直木賞作家の真藤順丈さんの初期の作品「RANK」を読んでいます。
文庫本の裏表紙の文章を引用します。
「監視カメラのネットワークによって国民に絶えず順位を付ける制度-『RANK』によって管理された近未来・日本。『RANK』の圏外に落ちた人間は抹殺される。国家が企む本当の目的、そして隠された真相とは!?社会の崩壊を前にして、人間の未来と希望を描く物語。」
今読んでいるところは、「RANK」の圏外に落ちた人間を抹殺していく特別執行官の生々しい行動の場面です。
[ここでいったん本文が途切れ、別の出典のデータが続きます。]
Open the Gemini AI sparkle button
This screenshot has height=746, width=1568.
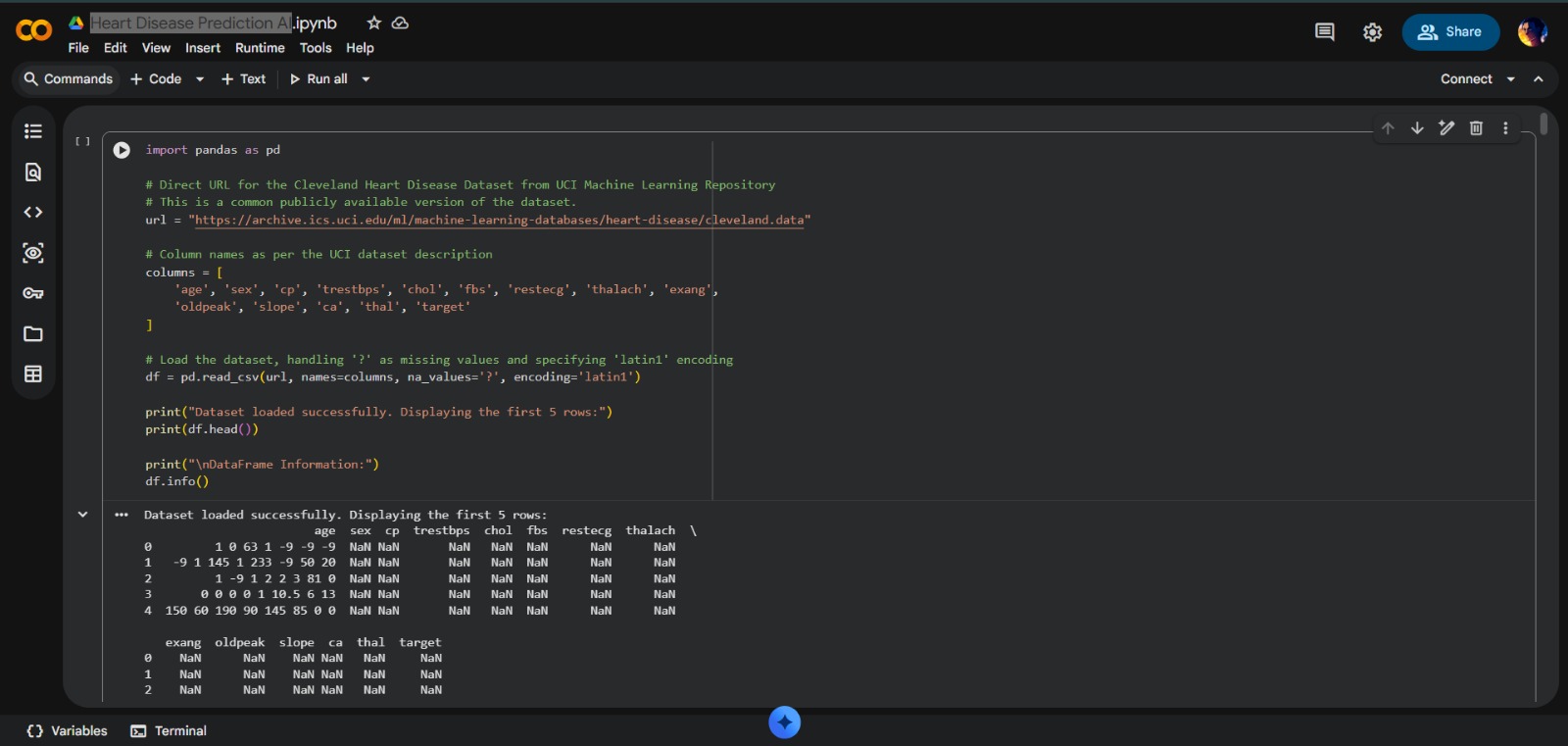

「社会がよくなれば、切り捨てられる人々のことはどうでもいいのか?そこに大義があったとしても許されることじゃない。世界がよくあるのはわかる。だけどそれは、誰のための世界だ?最大多数の最大幸福-政治家たちに濫用されてきたこのアフォリズムに、拒絶反応を示す者はこう叫んだ、犯罪防止の理屈はわかる、わかるけども、これはない。これはないぞ!」
抹殺は日常化していきます。
「どこでリミッターは外れたのか。もともと存在しないのではないか?憤怒と淵源とした、ある種の潔癖か。」
この小説が最初に出版されたのは、2009年。
物語が幕を下ろすのは、2019年2月16日。ちょうと今頃です。
このような中、菅官房長官の記者会見で東京新聞記者の質問を事実上封じるような申し入れを、上村秀紀総理大臣官邸報道室長名で内閣記者会あてに行っていたことが分かりました。
今朝の赤旗日刊紙の「潮流」はこう書いています。
「標的にされたのは東京新聞の望月衣塑子記者。これまでも官邸側の質問妨害や菅官房長官のバカにしたような答弁が続いていました。新聞労連は偽った情報を用いて記者に『事実誤認』のレッテルを貼り、取材行為を制限しようとする行為は、ジャーナリズムと国民の知る権利に対する卑劣な攻撃だと。メディアが権力に屈すれば国民にどんな悲劇をもたらすか。それは歴史が示しています。とくに軍国政治と一体になって破滅に導いた日本の新聞は、その反省の上に歩んできたはずです。『ジクソーパズルを作るときのように、ひとつずつ真実を認めさせて、さらに裏を取っていく』。望月記者は自身の仕事を著書でこう語っています。権力の偽りや隠ぺい、メディアへの攻撃は連帯して対決していく。それもまた歴史の教訓です。」
宇部市で望月衣塑子記者の講演会を行った時の事務局長が私でした。
望月記者への攻撃に対して恋愛して対決していきたいと思う一人です。
2019年2月を「権力のリミッターが外れた」月とすることなく、国民の自由が守られ発展する月にするために、連帯の輪を広げていきましょう。
望月記者を応援しています。
真藤順丈さんの「RANK]はジョージ・オーウェルの「1984年」を彷彿させる作品です。
「人間の未来と希望を描く」ところまでしっかり読み切って、今の時代を読み解く一冊にしたいと思います。
真藤順丈さんの「RANK」に対する感想や政府のマスコミへの攻撃に対するご意見などお聞かせ下さい。